- **Text section**:
Non TCP reasons you can loose a connection
1) Some servers have been puting limits on the max size of data, or when a max size is reached to slow down the data rate.
2) Server going off line.
3) Too many errors. Servers may be program to drop connections when too many error occur
4) Server/Router busy. When a server/router is too busy to handle tragffic retry attempts go up which can cause the idle time or max retry limits to be reashed.
5) Intermittent hardware failures.
jdweng
-
2012年6月4日 上午 12:58
Joel, thanks for your reply. Here are some more details on my setup based on your response.
1. All connection work successfully before dropping the connection and then re-connect
2. The server (the product that I am responsible for and developed) is up all the time and while some devices drop, others stay on. There are always several hundered devices that are connected and communicate successufully.
3. We send a hearbeart message every 30 seconds so conenctions are never idle for more than 30 seconds.
4. The data rate from our devices are very low. Several KB/Minute.
My ISP is the able company. I don't know if they have max limit on the number of incoming conenctions but this does not seem likely as devices connect and re-conenct.
Jason Porter
-
2012年6月4日 上午 01:44If you have the linger state turned on in TCP the default idle time before a connection closes is 30 seconds. I would try changing the heart beat to 15 seconds and see if the failures stops happening.
jdweng
-
2012年6月5日 上午 02:49This does not explain why hundreds of sites stay connected persistently while others drop the connection at random intervals. Because of this I assume that the connections are being dropped at the clients. Is there a way using WireShark or other tools to determine if the connection was dropped by the server or the client?
Jason Porter
-
2012年6月6日 下午 02:05
The issue is likely with NAT/Firewalls. I suspect you'll know this, but... The routers we use to connect to the internet these days mostly have NAT (Network Address Translation) components included -- that allows the ISP to give one IP Address but multiple PCs to be use on the LAN. The NAT converts the packets from multiple connections from multiple IP Addresses on the LAN to multiple connections from one IP address on the Internet side. Each connection that a NAT is handling takes up some memory in the NAT. Therefore most NATs will discard a connection after some idle time.
I guess that's what is closing the connections but I would have thought that a 30 second heartbeat would have been enough to keep the connection from being seen as active and thus not ready to be discarded.

- **Data rows**:
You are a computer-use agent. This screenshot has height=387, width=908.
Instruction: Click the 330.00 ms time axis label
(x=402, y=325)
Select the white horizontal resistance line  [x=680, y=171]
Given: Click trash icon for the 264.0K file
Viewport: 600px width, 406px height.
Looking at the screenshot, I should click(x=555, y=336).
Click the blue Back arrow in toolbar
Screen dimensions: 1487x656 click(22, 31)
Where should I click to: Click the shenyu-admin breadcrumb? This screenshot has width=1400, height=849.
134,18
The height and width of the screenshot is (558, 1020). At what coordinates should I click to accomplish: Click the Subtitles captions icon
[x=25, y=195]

...

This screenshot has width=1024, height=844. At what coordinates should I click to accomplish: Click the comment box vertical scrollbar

--

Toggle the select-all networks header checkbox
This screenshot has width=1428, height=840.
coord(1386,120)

- **Problem**:
Write out, word for word, the part of the forum thread on dropped connections above starting with "5) Intermittent hardware" and going on through "than 30 seconds.".

- **Finished exercise**:
5) Intermittent hardware failures.
jdweng
-
2012年6月4日 上午 12:58
Joel, thanks for your reply. Here are some more details on my setup based on your response.
1. All connection work successfully before dropping the connection and then re-connect
2. The server (the product that I am responsible for and developed) is up all the time and while some devices drop, others stay on. There are always several hundered devices that are connected and communicate successufully.
3. We send a hearbeart message every 30 seconds so conenctions are never idle for more than 30 seconds.